> [What you need to do]:
In the entries below, find every line with the string "search" and copy it.
--------
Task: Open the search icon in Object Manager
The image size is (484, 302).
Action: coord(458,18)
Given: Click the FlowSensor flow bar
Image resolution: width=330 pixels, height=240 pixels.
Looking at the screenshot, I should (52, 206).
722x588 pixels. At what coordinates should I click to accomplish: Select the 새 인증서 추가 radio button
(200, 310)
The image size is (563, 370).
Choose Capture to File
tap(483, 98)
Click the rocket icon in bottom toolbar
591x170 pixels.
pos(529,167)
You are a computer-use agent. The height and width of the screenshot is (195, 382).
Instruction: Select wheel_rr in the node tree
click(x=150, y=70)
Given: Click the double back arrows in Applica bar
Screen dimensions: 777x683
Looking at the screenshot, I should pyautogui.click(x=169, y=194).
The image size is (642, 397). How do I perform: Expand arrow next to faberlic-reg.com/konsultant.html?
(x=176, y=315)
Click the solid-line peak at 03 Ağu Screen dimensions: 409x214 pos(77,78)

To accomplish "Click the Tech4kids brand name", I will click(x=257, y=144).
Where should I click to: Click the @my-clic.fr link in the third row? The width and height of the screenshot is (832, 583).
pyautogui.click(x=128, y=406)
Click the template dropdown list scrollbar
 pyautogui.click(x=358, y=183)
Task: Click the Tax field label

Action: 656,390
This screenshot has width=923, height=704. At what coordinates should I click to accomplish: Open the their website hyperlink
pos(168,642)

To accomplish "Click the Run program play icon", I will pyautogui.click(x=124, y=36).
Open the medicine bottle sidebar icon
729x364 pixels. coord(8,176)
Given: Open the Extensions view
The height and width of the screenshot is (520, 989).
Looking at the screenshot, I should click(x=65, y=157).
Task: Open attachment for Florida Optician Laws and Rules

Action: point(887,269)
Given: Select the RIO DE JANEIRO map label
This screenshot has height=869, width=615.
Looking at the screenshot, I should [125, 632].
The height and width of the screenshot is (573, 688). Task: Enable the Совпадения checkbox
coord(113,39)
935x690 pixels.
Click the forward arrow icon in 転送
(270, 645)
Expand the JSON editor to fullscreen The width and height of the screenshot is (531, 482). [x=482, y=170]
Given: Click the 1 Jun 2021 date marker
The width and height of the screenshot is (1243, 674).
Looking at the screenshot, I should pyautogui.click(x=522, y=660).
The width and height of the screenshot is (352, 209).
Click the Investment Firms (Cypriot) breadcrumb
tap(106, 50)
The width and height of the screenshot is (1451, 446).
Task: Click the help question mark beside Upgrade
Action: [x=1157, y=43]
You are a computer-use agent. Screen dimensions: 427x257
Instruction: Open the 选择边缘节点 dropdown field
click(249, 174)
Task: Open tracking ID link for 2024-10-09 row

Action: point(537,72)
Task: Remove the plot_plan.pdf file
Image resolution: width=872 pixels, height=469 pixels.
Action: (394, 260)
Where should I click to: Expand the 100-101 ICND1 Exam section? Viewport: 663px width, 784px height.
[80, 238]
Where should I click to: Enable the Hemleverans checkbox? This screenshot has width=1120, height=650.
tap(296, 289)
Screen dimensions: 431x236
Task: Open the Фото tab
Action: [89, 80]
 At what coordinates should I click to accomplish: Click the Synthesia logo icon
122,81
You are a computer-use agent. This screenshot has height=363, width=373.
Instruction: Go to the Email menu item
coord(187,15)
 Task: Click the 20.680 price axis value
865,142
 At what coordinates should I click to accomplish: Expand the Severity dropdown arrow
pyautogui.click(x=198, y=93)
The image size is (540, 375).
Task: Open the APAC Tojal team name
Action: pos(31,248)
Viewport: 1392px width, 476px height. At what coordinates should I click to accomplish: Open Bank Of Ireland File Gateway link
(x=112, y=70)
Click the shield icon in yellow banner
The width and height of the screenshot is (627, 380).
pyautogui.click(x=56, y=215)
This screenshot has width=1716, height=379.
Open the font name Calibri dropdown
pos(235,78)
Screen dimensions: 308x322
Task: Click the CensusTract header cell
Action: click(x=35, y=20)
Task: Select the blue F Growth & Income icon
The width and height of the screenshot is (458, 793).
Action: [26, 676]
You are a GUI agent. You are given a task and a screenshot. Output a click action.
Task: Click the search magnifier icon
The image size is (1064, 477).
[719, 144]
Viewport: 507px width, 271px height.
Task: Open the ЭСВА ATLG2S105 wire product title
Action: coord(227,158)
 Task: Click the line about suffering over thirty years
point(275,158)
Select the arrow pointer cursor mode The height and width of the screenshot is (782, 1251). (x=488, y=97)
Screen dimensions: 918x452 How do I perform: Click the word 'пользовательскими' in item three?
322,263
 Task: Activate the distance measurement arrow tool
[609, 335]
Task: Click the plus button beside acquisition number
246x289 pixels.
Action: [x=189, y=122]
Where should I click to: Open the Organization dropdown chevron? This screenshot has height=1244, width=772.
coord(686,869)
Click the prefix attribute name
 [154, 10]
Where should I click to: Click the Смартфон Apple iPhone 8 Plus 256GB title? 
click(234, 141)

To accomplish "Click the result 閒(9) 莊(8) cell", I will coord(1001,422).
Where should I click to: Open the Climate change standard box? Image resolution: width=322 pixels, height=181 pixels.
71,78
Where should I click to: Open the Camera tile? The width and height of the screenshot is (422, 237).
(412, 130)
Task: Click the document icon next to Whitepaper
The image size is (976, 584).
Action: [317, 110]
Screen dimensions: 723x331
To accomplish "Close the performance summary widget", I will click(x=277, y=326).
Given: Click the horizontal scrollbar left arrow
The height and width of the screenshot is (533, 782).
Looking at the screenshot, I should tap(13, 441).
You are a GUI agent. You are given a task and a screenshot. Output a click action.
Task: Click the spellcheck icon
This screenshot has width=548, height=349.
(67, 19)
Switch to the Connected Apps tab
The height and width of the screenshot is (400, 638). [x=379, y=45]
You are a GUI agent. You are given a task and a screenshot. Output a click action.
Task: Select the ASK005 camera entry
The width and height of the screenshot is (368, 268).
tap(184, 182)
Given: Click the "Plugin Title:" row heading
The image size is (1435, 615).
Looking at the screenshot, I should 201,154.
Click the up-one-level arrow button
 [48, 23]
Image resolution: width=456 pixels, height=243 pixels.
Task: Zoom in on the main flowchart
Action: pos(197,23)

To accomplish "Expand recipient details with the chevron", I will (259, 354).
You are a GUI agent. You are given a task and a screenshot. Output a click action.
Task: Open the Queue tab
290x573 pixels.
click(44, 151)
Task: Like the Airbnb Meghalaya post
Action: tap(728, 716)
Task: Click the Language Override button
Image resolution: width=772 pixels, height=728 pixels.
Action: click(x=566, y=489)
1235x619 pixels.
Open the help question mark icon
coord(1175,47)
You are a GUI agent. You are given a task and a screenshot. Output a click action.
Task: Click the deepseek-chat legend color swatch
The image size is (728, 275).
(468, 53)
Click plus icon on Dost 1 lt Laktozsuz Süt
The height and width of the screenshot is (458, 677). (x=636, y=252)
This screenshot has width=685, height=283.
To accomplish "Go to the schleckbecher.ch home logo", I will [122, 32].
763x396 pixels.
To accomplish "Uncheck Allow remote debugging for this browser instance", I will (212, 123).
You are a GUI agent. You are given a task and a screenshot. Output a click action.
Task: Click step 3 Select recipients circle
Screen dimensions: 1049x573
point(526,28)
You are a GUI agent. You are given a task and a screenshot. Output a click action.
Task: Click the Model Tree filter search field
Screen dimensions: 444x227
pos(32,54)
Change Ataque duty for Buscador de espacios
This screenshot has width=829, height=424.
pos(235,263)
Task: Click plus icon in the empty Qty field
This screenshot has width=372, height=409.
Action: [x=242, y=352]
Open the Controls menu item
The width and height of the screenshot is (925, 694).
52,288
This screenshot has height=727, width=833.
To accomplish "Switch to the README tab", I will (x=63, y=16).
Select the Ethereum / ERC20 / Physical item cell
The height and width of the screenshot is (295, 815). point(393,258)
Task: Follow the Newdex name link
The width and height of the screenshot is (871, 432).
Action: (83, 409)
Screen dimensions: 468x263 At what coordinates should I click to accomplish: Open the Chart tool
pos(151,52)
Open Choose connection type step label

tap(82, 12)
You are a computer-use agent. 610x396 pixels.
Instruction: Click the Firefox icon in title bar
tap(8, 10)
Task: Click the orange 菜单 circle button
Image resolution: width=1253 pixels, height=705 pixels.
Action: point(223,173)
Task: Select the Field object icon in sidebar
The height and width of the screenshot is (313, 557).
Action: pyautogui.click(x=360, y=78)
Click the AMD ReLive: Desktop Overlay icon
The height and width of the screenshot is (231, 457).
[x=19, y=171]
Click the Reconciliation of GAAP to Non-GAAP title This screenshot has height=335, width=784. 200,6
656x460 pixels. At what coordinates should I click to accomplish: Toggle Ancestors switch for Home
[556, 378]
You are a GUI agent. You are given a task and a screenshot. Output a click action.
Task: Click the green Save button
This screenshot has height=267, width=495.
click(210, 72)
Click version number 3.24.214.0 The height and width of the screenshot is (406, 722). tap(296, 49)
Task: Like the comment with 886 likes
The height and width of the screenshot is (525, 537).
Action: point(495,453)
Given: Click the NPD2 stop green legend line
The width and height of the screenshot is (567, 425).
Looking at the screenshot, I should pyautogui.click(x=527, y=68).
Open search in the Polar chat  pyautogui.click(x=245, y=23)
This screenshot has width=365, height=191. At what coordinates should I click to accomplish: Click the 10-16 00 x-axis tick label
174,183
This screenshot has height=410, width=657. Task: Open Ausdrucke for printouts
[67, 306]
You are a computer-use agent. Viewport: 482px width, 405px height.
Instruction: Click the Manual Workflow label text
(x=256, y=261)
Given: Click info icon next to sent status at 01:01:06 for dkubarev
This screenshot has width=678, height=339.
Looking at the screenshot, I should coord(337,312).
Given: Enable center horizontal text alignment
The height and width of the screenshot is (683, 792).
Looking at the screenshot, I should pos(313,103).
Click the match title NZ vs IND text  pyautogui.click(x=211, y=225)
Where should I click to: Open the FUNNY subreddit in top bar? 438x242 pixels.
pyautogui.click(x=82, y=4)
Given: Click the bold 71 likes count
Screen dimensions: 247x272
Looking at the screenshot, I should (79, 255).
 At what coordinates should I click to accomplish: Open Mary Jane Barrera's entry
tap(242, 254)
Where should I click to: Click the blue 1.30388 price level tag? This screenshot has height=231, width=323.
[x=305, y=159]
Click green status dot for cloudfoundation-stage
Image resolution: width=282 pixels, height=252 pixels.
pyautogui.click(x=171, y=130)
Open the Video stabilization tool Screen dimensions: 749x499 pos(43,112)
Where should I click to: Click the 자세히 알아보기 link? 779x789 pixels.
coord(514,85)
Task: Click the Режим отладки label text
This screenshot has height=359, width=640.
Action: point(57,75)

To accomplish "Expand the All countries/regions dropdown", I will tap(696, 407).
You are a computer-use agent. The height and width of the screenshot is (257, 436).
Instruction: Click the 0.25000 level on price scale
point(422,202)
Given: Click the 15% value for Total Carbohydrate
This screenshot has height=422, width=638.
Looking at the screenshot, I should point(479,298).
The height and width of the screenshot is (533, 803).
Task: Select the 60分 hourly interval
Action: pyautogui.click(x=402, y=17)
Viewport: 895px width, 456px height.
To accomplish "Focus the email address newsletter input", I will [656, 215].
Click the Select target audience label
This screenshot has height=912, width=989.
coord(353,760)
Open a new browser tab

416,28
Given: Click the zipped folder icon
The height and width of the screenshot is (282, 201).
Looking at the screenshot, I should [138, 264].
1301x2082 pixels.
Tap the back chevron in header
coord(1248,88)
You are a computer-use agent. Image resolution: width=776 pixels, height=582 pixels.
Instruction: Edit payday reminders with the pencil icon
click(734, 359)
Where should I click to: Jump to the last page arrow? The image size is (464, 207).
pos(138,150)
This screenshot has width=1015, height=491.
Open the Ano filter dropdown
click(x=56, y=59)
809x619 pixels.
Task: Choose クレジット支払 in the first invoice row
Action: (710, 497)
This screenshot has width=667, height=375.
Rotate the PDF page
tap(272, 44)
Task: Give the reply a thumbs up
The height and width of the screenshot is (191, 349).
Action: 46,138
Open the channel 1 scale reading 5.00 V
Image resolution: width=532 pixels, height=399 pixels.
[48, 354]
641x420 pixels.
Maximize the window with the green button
--------
> [Task result]:
Task: Open the search icon in Object Manager
Task: Click the search magnifier icon
Task: Click the Model Tree filter search field
Open search in the Polar chat  pyautogui.click(x=245, y=23)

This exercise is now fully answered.